┌─ Data to examine
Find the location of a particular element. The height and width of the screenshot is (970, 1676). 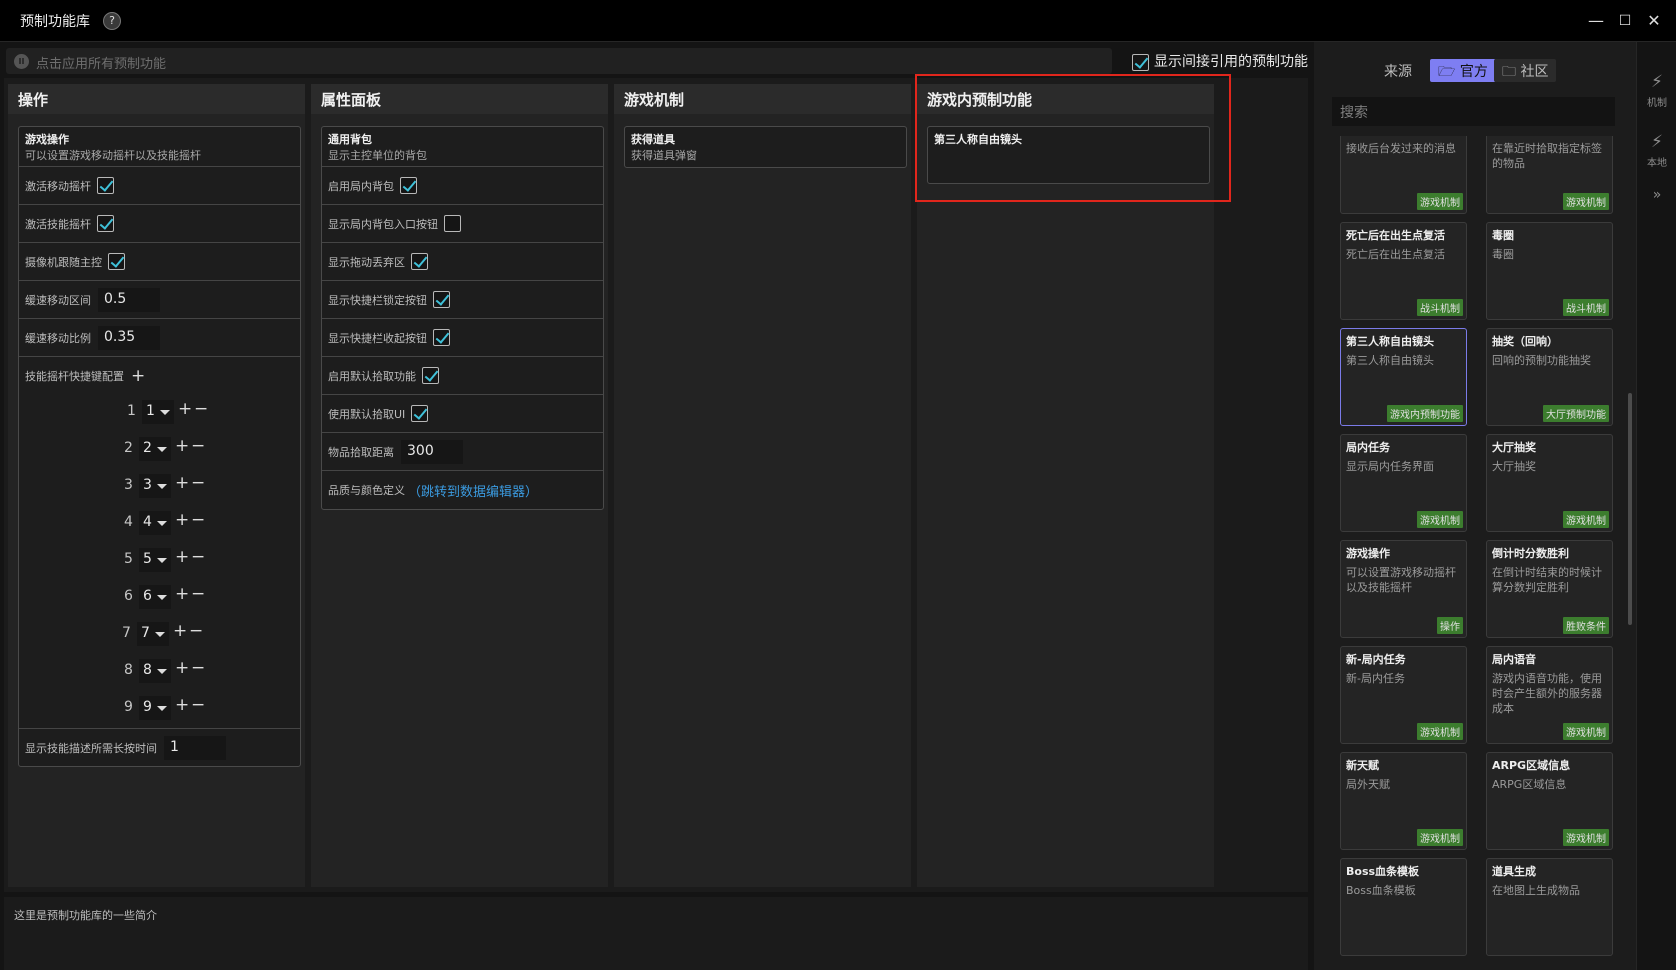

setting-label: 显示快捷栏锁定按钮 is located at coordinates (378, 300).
└─
┌─ Data to examine
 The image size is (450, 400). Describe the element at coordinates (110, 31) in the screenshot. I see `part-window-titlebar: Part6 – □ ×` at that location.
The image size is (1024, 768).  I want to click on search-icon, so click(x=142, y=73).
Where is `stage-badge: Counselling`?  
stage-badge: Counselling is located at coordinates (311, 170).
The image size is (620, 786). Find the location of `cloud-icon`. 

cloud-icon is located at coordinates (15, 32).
└─
┌─ Data to examine
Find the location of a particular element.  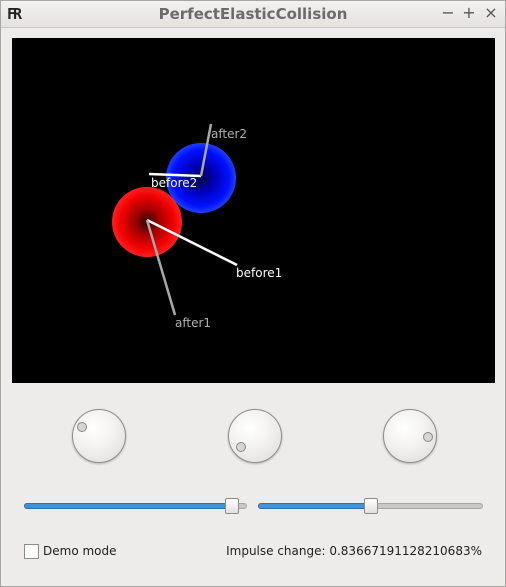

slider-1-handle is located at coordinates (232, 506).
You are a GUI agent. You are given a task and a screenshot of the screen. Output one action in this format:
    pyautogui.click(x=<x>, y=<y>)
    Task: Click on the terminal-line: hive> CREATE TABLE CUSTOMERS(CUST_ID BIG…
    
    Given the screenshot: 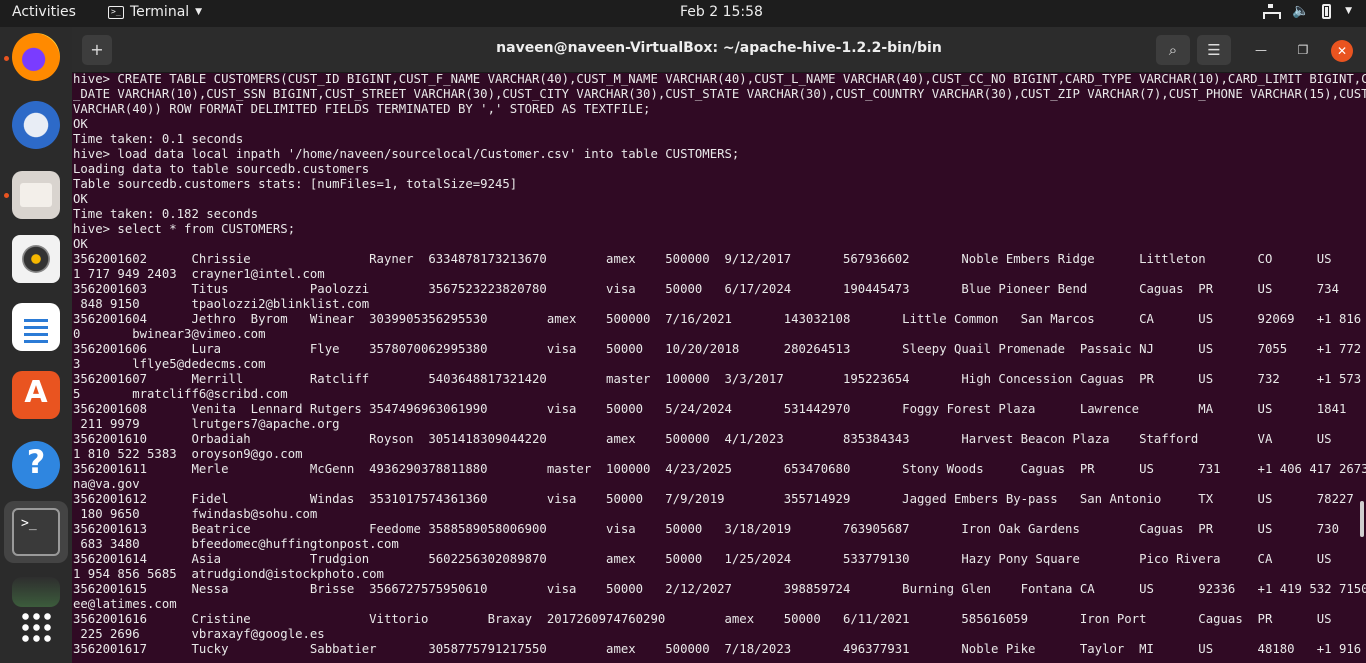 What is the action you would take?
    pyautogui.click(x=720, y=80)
└─
▶ Instructions to follow
Rewrite the records from the line with "Find the location of a particular element. The" to the line with "setting-label: 显示快捷栏锁定按钮 is", swapping "screenshot" for "screen capture" and keeping everything else the same. Leave the pictures out of your answer.

▶ Exercise response
Find the location of a particular element. The height and width of the screen capture is (970, 1676). 

setting-label: 显示快捷栏锁定按钮 is located at coordinates (378, 300).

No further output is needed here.